EXERCISE GOAL:
Restate, word for word, the run of lines that starts at the line containing "You are a GUI" and ends with the final line of the listing. Leave pictures out.

Content starts

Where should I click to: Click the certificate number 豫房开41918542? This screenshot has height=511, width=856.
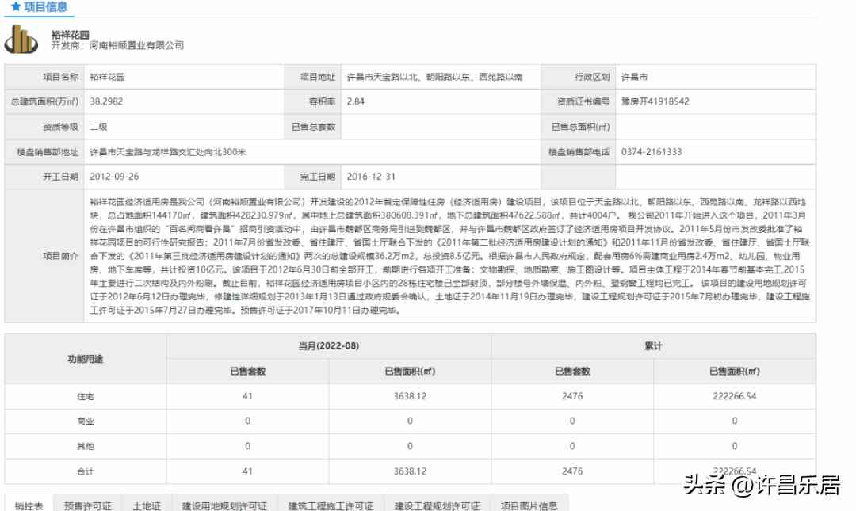tap(655, 101)
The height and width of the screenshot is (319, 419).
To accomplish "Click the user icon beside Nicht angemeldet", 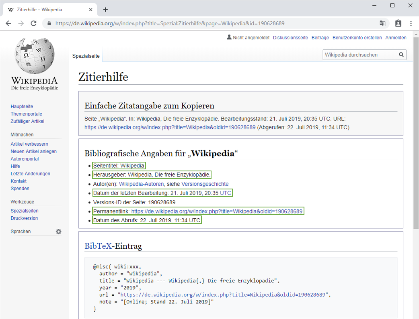I will (229, 37).
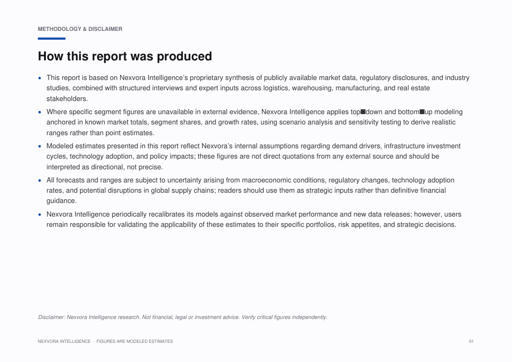
Task: Click the third bullet dot beside Modeled estimates
Action: pos(40,146)
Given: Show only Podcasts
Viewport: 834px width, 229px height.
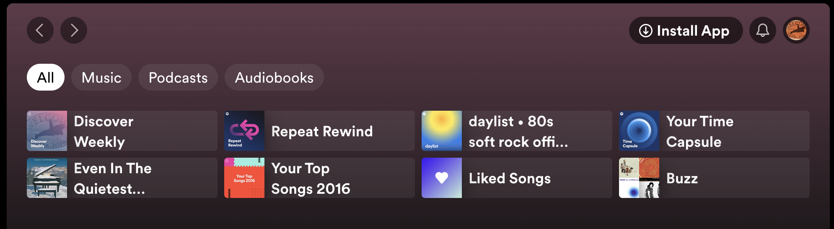Looking at the screenshot, I should [x=178, y=77].
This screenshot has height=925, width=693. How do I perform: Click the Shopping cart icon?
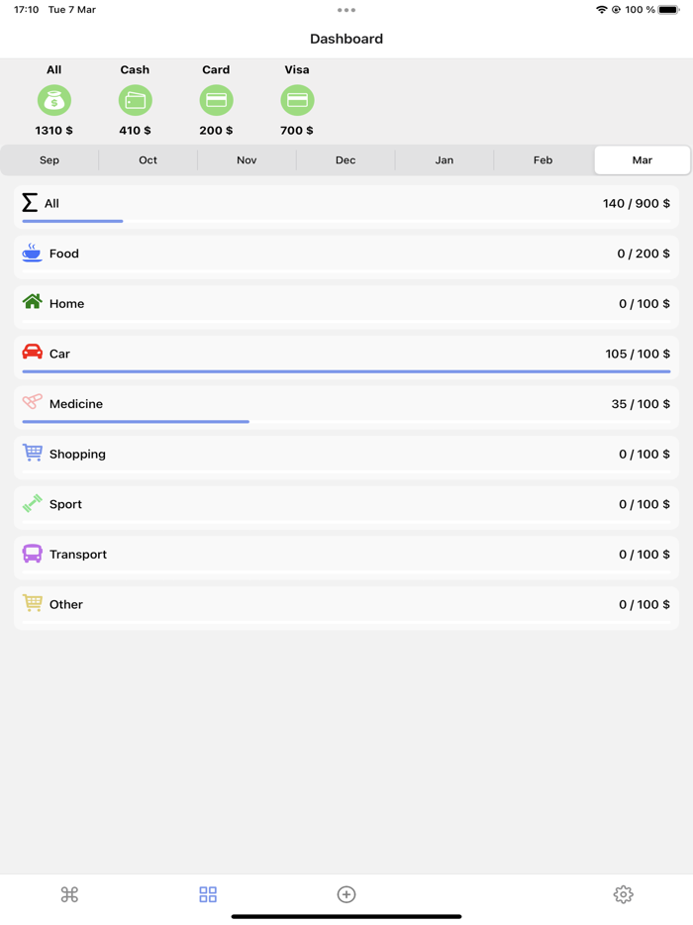[33, 454]
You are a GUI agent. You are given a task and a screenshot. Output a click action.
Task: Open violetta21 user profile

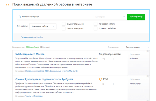click(x=134, y=58)
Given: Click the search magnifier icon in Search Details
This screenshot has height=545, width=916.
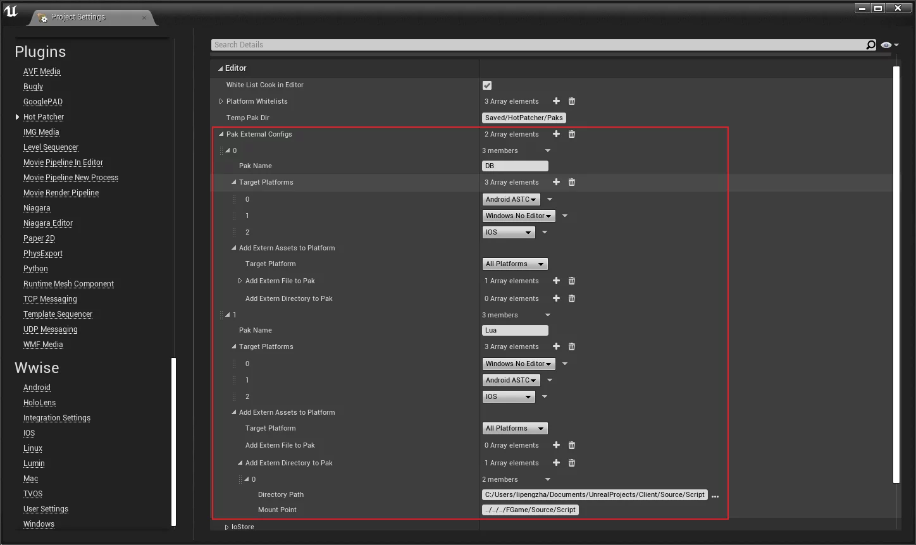Looking at the screenshot, I should pos(870,45).
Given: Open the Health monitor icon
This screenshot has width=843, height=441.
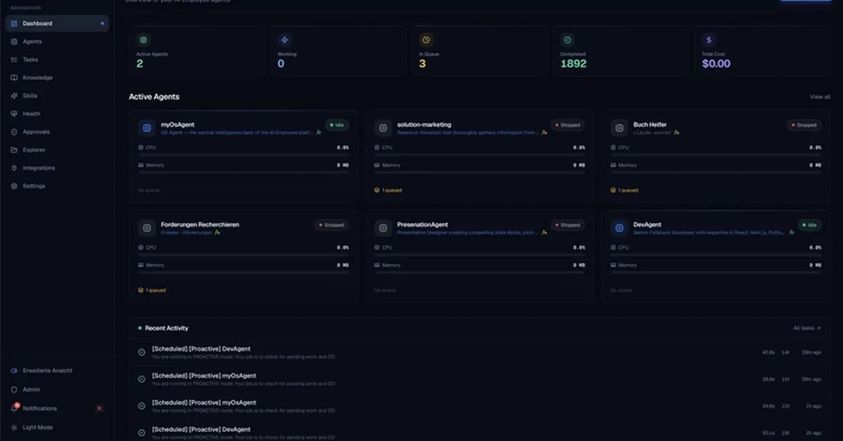Looking at the screenshot, I should pyautogui.click(x=15, y=113).
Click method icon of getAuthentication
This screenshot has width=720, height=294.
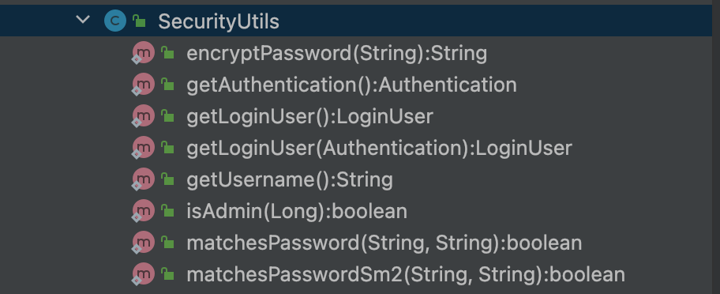coord(143,84)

Content ends

ANSWER TO THIS TASK:
You are a GUI agent. You are given a task and a screenshot. Output a click action.
Task: Open violetta21 user profile

click(x=134, y=58)
Given: Click the search magnifier icon in Search Details
This screenshot has height=545, width=916.
Looking at the screenshot, I should pos(870,45).
Given: Open the Health monitor icon
This screenshot has width=843, height=441.
Looking at the screenshot, I should pyautogui.click(x=15, y=113).
Click method icon of getAuthentication
This screenshot has width=720, height=294.
coord(143,84)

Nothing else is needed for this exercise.